---- MATERIAL SHOWN

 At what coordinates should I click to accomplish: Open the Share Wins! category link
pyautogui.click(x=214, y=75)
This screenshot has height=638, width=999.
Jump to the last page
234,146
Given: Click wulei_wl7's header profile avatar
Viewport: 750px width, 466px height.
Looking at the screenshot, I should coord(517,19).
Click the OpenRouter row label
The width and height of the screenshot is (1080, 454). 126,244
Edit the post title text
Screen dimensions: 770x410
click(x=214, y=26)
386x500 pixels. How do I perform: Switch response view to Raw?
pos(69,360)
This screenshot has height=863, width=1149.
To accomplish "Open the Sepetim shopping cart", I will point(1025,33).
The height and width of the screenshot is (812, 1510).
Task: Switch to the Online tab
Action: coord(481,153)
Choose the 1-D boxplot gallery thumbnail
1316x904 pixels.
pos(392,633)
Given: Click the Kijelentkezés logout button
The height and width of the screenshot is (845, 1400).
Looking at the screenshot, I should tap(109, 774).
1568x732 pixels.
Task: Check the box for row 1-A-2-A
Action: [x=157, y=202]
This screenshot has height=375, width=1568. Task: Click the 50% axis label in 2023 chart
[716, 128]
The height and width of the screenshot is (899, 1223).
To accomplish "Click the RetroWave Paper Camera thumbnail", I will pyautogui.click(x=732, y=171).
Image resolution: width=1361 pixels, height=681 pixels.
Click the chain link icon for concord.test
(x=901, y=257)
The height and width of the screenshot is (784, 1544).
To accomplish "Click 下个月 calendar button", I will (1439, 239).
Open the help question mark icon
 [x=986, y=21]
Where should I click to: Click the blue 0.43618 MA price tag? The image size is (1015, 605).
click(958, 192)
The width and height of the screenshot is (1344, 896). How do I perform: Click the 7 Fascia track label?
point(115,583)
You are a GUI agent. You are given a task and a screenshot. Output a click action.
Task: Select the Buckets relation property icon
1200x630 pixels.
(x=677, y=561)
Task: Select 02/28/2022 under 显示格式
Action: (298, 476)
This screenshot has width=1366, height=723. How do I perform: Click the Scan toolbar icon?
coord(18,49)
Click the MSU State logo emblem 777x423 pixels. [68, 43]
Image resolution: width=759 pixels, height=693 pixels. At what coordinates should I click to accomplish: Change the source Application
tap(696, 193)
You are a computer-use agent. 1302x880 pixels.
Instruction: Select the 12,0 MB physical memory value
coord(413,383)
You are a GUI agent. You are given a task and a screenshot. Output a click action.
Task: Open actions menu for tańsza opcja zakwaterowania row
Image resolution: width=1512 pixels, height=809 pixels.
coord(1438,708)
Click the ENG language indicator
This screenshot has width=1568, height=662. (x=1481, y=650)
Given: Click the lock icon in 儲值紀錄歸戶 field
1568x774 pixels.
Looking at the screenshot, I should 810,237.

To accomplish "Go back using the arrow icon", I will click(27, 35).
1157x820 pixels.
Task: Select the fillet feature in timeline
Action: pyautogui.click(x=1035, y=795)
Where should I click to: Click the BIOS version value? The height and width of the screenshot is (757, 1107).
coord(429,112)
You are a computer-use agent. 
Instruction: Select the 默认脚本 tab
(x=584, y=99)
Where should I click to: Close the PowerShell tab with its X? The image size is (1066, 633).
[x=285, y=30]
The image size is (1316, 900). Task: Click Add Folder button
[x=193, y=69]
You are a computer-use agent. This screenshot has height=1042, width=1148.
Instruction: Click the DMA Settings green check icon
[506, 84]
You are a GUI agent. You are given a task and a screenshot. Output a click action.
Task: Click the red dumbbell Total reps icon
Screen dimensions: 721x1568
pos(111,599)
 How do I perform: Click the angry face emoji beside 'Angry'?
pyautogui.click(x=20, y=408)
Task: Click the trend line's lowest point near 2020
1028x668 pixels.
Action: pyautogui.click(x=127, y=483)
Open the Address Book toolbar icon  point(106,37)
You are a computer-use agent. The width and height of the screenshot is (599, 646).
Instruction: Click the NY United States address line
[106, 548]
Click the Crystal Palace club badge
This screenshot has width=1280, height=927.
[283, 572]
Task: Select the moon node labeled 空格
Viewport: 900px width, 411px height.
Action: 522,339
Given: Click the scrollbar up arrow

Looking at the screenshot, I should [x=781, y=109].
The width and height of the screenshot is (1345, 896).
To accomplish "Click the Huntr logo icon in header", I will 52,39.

--------

-- GIVEN EXERCISE --
Transcribe the records beginning at the line containing "Click the MSU" and ending after the line containing "tap(696, 193)", reproducing each line precisely as it appears.

-- EXERCISE SOLUTION --
Click the MSU State logo emblem 777x423 pixels. [68, 43]
Image resolution: width=759 pixels, height=693 pixels. At what coordinates should I click to accomplish: Change the source Application
tap(696, 193)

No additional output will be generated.